> _Records to process_

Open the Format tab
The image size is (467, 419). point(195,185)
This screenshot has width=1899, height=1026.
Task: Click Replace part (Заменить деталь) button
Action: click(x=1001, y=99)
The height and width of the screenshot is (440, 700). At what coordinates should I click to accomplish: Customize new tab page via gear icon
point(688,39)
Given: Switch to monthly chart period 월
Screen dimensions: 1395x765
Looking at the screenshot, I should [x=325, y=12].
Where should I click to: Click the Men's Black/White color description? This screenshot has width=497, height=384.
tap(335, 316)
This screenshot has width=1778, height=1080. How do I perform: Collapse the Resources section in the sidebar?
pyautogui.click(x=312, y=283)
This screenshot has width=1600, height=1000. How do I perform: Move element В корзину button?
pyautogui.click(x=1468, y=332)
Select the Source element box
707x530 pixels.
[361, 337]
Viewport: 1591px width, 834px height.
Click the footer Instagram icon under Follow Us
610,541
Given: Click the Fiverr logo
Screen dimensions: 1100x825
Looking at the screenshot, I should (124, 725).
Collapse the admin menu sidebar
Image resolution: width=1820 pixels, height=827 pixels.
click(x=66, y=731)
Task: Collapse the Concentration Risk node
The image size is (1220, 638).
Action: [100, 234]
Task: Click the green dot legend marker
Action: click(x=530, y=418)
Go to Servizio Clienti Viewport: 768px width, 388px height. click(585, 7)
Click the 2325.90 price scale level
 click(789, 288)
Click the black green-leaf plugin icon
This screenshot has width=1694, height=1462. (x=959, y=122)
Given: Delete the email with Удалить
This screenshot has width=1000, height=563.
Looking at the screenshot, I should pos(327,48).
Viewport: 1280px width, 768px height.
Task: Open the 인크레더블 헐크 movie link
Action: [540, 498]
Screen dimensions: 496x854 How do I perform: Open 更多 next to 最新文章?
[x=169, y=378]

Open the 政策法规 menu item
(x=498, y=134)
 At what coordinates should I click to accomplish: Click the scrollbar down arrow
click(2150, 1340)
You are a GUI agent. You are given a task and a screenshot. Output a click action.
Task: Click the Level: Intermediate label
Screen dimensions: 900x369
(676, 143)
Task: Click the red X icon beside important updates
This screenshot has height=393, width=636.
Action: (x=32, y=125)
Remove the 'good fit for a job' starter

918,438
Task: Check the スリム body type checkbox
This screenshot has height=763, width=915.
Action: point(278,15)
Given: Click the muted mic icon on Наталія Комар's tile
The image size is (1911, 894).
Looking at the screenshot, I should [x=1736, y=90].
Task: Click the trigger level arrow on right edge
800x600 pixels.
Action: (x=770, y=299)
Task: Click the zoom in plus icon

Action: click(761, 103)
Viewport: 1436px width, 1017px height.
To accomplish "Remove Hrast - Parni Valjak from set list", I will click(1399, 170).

> _What the exercise asks_
Using the data above, return each line exactly as written.

> _Response to this exercise_
Open the Format tab
The image size is (467, 419). point(195,185)
This screenshot has width=1899, height=1026.
Task: Click Replace part (Заменить деталь) button
Action: click(x=1001, y=99)
The height and width of the screenshot is (440, 700). At what coordinates should I click to accomplish: Customize new tab page via gear icon
point(688,39)
Given: Switch to monthly chart period 월
Screen dimensions: 1395x765
Looking at the screenshot, I should [x=325, y=12].
Where should I click to: Click the Men's Black/White color description? This screenshot has width=497, height=384.
tap(335, 316)
This screenshot has width=1778, height=1080. How do I perform: Collapse the Resources section in the sidebar?
pyautogui.click(x=312, y=283)
This screenshot has width=1600, height=1000. How do I perform: Move element В корзину button?
pyautogui.click(x=1468, y=332)
Select the Source element box
707x530 pixels.
[361, 337]
Viewport: 1591px width, 834px height.
Click the footer Instagram icon under Follow Us
610,541
Given: Click the Fiverr logo
Screen dimensions: 1100x825
Looking at the screenshot, I should (124, 725).
Collapse the admin menu sidebar
Image resolution: width=1820 pixels, height=827 pixels.
click(x=66, y=731)
Task: Collapse the Concentration Risk node
The image size is (1220, 638).
Action: [100, 234]
Task: Click the green dot legend marker
Action: click(x=530, y=418)
Go to Servizio Clienti Viewport: 768px width, 388px height. click(585, 7)
Click the 2325.90 price scale level
 click(789, 288)
Click the black green-leaf plugin icon
This screenshot has width=1694, height=1462. (x=959, y=122)
Given: Delete the email with Удалить
This screenshot has width=1000, height=563.
Looking at the screenshot, I should pos(327,48).
Viewport: 1280px width, 768px height.
Task: Open the 인크레더블 헐크 movie link
Action: [540, 498]
Screen dimensions: 496x854 How do I perform: Open 更多 next to 最新文章?
[x=169, y=378]

Open the 政策法规 menu item
(x=498, y=134)
 At what coordinates should I click to accomplish: Click the scrollbar down arrow
click(2150, 1340)
You are a GUI agent. You are given a task and a screenshot. Output a click action.
Task: Click the Level: Intermediate label
Screen dimensions: 900x369
(676, 143)
Task: Click the red X icon beside important updates
This screenshot has height=393, width=636.
Action: (x=32, y=125)
Remove the 'good fit for a job' starter

918,438
Task: Check the スリム body type checkbox
This screenshot has height=763, width=915.
Action: point(278,15)
Given: Click the muted mic icon on Наталія Комар's tile
The image size is (1911, 894).
Looking at the screenshot, I should [x=1736, y=90].
Task: Click the trigger level arrow on right edge
800x600 pixels.
Action: (x=770, y=299)
Task: Click the zoom in plus icon

Action: click(761, 103)
Viewport: 1436px width, 1017px height.
To accomplish "Remove Hrast - Parni Valjak from set list", I will click(1399, 170).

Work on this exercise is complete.